ABBA en 1975 y luego Arrival en 1976 marcan el giro. Mamma Mia, Fernando, Dancing Queen, Knowing Me, Knowing You, Money, Money, Money: los títulos parecen una invitación, y los discos son fiestas, pero la escritura armónica está más cerca de una pequeña orquesta que de un single de disco. El piano de Andersson sostiene la trama emocional. Ulvaeus edita la letra hasta que encaja. La soprano de Fältskog lleva la herida. La mezzo de Lyngstad lleva el suelo. El muro de voces de Tretow no es decorado. Es la habitación en la que viven. Dancing Queen llega al número uno en Gran Bretaña y, más tarde, en América. El grupo no finge que sea un accidente. Tampoco finge que sea todo el trabajo.
El trabajo se endurece al mismo tiempo que los matrimonios. Björn y Agnetha, casados desde 1971, se separan al final de la década. Benny y Frida, casados en 1978, no durarán mucho más. Las canciones no lo esconden. The Winner Takes It All, en Super Trouper en 1980, es un divorcio escrito como una melodía tan limpia que parece injusta. The Visitors, en 1981, es aún más frío: When All Is Said and Done, One of Us, un tema que ya suena a una casa después de que se hayan ido los invitados. Graban en los estudios Polar, la sala que ellos construyeron, y que Led Zeppelin pedirá prestada para In Through the Out Door. Hasta su arquitectura se alquila a otros mitos. En 1982 el grupo se detiene. No hay gira de escándalo. Hay un catálogo y un silencio.
El silencio resulta ser una segunda carrera. ABBA Gold, compilado en 1992, enseña las canciones a una década nueva sin pedir a las cantantes que se pongan delante. El musical Mamma Mia! hace el resto, luego la película. Lo que vuelve no es exactamente nostalgia. Es el descubrimiento de que los estribillos fueron construidos para sobrevivir a quienes los cantaron. En 2016 los cuatro se dejan fotografiar juntos, con cuidado, como si un reencuentro fuera un producto químico que hay que manejar con guantes. No prometen una gira. Comprueban si la habitación sigue existiendo.
Existe. Voyage llega el 5 de noviembre de 2021, nueve canciones, ningún intento de imitar 1976, ninguna disculpa por la melodía. Luego, el 27 de mayo de 2022, una sala construida para ellos en Londres abre ABBA Voyage: figuras digitales, una banda en vivo detrás, los cuatro originales ausentes y, de algún modo, más presentes de lo que permitiría una operación de caja. Los avatares no son un truco jugado al pasado. Admiten que las voces siempre fueron un poco más grandes que los cuerpos. Andersson y Ulvaeus siguen escribiendo como si un estribillo fuera un deber cívico. Fältskog y Lyngstad siguen dueñas de las frecuencias.

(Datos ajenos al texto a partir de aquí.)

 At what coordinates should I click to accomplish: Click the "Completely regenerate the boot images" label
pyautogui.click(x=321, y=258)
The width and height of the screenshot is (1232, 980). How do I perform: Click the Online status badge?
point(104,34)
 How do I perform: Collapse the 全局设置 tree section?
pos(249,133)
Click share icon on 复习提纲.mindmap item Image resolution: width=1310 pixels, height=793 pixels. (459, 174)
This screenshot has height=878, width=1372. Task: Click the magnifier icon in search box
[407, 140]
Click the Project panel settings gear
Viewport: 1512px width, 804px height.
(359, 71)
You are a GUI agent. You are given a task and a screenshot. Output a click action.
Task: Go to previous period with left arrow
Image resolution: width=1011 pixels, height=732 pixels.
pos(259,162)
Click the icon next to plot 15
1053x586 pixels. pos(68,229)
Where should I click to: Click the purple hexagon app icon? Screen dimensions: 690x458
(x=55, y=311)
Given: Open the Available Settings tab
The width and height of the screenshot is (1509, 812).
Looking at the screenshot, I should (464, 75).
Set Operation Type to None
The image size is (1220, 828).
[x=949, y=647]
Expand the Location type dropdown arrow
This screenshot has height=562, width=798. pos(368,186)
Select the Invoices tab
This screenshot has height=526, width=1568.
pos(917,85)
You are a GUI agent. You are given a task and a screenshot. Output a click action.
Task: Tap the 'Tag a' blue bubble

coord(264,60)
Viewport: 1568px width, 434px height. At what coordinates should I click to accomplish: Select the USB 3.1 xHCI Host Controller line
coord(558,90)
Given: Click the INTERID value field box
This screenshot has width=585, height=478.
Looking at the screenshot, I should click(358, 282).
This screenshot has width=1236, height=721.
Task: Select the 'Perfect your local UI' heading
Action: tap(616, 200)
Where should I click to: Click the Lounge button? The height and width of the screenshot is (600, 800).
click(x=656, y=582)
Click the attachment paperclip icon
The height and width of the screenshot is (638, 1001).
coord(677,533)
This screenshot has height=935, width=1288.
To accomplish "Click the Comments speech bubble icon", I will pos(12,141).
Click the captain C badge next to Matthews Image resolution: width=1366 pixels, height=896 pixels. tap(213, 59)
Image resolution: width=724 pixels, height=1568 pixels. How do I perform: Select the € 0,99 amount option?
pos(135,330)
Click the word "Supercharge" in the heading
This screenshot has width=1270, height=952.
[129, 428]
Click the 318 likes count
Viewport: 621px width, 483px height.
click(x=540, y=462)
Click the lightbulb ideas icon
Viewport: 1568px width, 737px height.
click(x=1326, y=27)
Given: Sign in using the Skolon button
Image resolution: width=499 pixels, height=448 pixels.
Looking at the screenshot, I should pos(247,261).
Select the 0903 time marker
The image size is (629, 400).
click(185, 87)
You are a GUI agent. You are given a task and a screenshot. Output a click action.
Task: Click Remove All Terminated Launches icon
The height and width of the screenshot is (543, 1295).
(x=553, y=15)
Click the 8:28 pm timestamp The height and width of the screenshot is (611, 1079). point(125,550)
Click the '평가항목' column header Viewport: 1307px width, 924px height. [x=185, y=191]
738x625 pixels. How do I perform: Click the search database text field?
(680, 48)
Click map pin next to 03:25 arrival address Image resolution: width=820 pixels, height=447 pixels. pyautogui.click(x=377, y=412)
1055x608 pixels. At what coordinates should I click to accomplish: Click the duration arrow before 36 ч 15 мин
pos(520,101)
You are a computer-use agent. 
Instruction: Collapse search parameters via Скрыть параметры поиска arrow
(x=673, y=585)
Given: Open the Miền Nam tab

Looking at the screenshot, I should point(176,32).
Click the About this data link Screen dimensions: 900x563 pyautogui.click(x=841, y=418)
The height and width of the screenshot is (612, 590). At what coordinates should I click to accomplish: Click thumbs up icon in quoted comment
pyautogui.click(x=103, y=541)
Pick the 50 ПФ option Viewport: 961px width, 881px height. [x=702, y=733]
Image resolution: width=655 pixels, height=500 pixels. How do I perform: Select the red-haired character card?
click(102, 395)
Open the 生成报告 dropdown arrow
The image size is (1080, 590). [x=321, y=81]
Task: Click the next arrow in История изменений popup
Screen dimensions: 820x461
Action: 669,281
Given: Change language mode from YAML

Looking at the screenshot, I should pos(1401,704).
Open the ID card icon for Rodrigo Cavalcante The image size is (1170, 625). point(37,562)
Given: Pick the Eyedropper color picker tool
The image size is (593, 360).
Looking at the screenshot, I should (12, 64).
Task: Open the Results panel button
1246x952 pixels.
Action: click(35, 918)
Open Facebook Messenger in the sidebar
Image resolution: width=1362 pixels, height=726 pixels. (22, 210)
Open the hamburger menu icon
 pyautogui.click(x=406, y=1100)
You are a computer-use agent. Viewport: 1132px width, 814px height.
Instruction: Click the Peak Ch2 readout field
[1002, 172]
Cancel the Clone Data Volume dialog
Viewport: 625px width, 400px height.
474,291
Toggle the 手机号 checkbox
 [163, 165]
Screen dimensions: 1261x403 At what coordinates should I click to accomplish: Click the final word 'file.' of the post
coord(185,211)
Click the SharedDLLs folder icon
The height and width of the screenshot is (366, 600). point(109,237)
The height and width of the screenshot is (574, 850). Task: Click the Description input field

El estatus de culto de Abba es extraño, porque el culto incluye a casi todo el mundo. Se les acusaba de estar demasiado terminados, demasiado brillantes, demasiado dispuestos a gustar. Los discos responden estando terminados a propósito. Bajo el brillo hay una grieta, y nunca la lijan fuera de la canción. La armonizan. Ese es el oficio. Una reina del baile tiene diecisiete años durante tres minutos. La arquitectura dura más que la noche.